> _Supplied material_:

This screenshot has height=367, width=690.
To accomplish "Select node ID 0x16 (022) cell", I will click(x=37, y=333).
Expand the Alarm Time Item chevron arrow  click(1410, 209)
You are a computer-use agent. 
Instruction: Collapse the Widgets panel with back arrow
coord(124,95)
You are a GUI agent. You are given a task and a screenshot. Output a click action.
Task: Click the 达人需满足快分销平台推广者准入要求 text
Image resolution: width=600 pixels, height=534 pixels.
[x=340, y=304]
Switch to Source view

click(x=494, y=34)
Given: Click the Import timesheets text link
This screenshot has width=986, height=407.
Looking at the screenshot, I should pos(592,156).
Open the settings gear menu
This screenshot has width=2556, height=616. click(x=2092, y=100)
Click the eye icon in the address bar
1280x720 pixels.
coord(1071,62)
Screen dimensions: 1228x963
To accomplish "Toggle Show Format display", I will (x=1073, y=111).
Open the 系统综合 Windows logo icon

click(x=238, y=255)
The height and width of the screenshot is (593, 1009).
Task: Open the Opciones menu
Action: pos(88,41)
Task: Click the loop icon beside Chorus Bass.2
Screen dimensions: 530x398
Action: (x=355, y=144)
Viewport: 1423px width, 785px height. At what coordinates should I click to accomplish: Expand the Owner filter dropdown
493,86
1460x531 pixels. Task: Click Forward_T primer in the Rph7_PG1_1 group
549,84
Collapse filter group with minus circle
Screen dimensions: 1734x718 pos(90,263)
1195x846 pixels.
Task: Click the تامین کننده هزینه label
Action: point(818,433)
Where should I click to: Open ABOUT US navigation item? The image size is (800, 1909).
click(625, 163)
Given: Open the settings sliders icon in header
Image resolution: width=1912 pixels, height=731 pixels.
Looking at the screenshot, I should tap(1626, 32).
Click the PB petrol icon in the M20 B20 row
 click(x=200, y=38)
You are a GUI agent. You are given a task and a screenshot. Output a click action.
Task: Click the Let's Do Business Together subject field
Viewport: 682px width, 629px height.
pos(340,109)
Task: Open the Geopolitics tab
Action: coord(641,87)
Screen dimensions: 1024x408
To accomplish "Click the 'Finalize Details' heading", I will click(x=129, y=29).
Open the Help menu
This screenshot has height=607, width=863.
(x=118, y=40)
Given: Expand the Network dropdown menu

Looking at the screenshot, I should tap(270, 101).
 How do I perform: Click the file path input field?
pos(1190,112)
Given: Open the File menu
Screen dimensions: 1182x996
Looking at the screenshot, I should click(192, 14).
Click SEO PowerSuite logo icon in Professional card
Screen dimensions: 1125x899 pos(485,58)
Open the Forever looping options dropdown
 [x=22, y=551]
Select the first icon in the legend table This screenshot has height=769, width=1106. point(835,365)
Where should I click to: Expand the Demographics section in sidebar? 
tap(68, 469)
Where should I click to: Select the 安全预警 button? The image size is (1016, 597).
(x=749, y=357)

> _Task goal_: Copy out the material above in full so that every line matches the original.

> _Solution to the problem_:
This screenshot has height=367, width=690.
To accomplish "Select node ID 0x16 (022) cell", I will click(x=37, y=333).
Expand the Alarm Time Item chevron arrow  click(1410, 209)
You are a computer-use agent. 
Instruction: Collapse the Widgets panel with back arrow
coord(124,95)
You are a GUI agent. You are given a task and a screenshot. Output a click action.
Task: Click the 达人需满足快分销平台推广者准入要求 text
Image resolution: width=600 pixels, height=534 pixels.
[x=340, y=304]
Switch to Source view

click(x=494, y=34)
Given: Click the Import timesheets text link
This screenshot has width=986, height=407.
Looking at the screenshot, I should pos(592,156).
Open the settings gear menu
This screenshot has width=2556, height=616. click(x=2092, y=100)
Click the eye icon in the address bar
1280x720 pixels.
coord(1071,62)
Screen dimensions: 1228x963
To accomplish "Toggle Show Format display", I will (x=1073, y=111).
Open the 系统综合 Windows logo icon

click(x=238, y=255)
The height and width of the screenshot is (593, 1009).
Task: Open the Opciones menu
Action: pos(88,41)
Task: Click the loop icon beside Chorus Bass.2
Screen dimensions: 530x398
Action: (x=355, y=144)
Viewport: 1423px width, 785px height. At what coordinates should I click to accomplish: Expand the Owner filter dropdown
493,86
1460x531 pixels. Task: Click Forward_T primer in the Rph7_PG1_1 group
549,84
Collapse filter group with minus circle
Screen dimensions: 1734x718 pos(90,263)
1195x846 pixels.
Task: Click the تامین کننده هزینه label
Action: point(818,433)
Where should I click to: Open ABOUT US navigation item? The image size is (800, 1909).
click(625, 163)
Given: Open the settings sliders icon in header
Image resolution: width=1912 pixels, height=731 pixels.
Looking at the screenshot, I should tap(1626, 32).
Click the PB petrol icon in the M20 B20 row
 click(x=200, y=38)
You are a GUI agent. You are given a task and a screenshot. Output a click action.
Task: Click the Let's Do Business Together subject field
Viewport: 682px width, 629px height.
pos(340,109)
Task: Open the Geopolitics tab
Action: coord(641,87)
Screen dimensions: 1024x408
To accomplish "Click the 'Finalize Details' heading", I will click(x=129, y=29).
Open the Help menu
This screenshot has height=607, width=863.
(x=118, y=40)
Given: Expand the Network dropdown menu

Looking at the screenshot, I should tap(270, 101).
 How do I perform: Click the file path input field?
pos(1190,112)
Given: Open the File menu
Screen dimensions: 1182x996
Looking at the screenshot, I should click(192, 14).
Click SEO PowerSuite logo icon in Professional card
Screen dimensions: 1125x899 pos(485,58)
Open the Forever looping options dropdown
 [x=22, y=551]
Select the first icon in the legend table This screenshot has height=769, width=1106. point(835,365)
Where should I click to: Expand the Demographics section in sidebar? 
tap(68, 469)
Where should I click to: Select the 安全预警 button? The image size is (1016, 597).
(x=749, y=357)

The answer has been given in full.